Abstract
This paper seeks to understand the texture and emotional tenor of the relations that bereaved people can have with a range of objects, including those that seem mundane or simply part of the flotsam and jetsam of everyday life. Taking Joan Didion's best-selling book, The Year of Magical Thinking, as its focus, the paper examines the varied and significant roles that certain objects played as she negotiated the vagaries of her first year as a widow.
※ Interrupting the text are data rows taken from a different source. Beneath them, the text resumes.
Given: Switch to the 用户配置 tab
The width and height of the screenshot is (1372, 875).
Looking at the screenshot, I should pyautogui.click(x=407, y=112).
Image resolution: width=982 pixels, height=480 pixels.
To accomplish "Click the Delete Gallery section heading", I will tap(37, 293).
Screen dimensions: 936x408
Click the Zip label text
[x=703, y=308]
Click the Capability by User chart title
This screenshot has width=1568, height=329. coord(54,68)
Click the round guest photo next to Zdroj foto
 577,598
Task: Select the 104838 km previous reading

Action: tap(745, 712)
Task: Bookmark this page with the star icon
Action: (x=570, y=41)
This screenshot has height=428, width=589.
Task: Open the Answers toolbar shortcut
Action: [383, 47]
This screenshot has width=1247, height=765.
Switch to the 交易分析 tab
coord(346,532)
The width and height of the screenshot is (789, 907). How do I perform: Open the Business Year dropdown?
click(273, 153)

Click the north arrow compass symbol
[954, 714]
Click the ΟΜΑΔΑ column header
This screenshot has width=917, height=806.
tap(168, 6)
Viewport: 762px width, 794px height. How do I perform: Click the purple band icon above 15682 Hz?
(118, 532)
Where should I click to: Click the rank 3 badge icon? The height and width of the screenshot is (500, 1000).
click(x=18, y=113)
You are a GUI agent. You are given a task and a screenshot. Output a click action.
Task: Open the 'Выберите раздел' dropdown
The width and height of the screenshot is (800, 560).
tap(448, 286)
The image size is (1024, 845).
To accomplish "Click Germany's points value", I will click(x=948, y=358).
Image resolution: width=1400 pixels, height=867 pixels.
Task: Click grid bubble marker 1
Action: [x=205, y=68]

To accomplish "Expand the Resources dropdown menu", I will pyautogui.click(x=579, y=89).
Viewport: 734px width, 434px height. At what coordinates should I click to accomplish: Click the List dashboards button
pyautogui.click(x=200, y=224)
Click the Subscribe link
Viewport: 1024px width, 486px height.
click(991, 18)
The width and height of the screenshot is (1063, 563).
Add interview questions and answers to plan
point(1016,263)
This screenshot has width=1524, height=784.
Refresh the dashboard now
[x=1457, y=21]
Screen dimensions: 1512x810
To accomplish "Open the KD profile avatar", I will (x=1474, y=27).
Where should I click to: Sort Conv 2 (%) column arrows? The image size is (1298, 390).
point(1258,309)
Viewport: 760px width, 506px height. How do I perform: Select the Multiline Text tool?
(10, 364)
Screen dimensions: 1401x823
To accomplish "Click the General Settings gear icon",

While previous literature has mined the memorialising function of goods for survivors, our analysis suggests that goods and consumption experiences can also play a powerful role as tools to think with for those struggling to create a meaningful narrative of death and loss. It concludes by considering the contribution of the analysis to the understanding of goods as ‘active life presences’ (Turkle, Citation2007), the relationship between consumption and bereavement, and ‘the sadness of lives and the comfort of things’ (Miller, Citation2008).
Acknowledgements
We are grateful for constructive and insightful comments on this work from editors, reviewers, and participants at the European Association for Consumer Research (2010) and the Social Context of Death, Dying and Disposal (2009) conferences. We are also grateful to John Desmond whose recommendation of The Comfort of Things was invaluable as this paper developed.
Notes
1 We thank Tony Walter for this observation.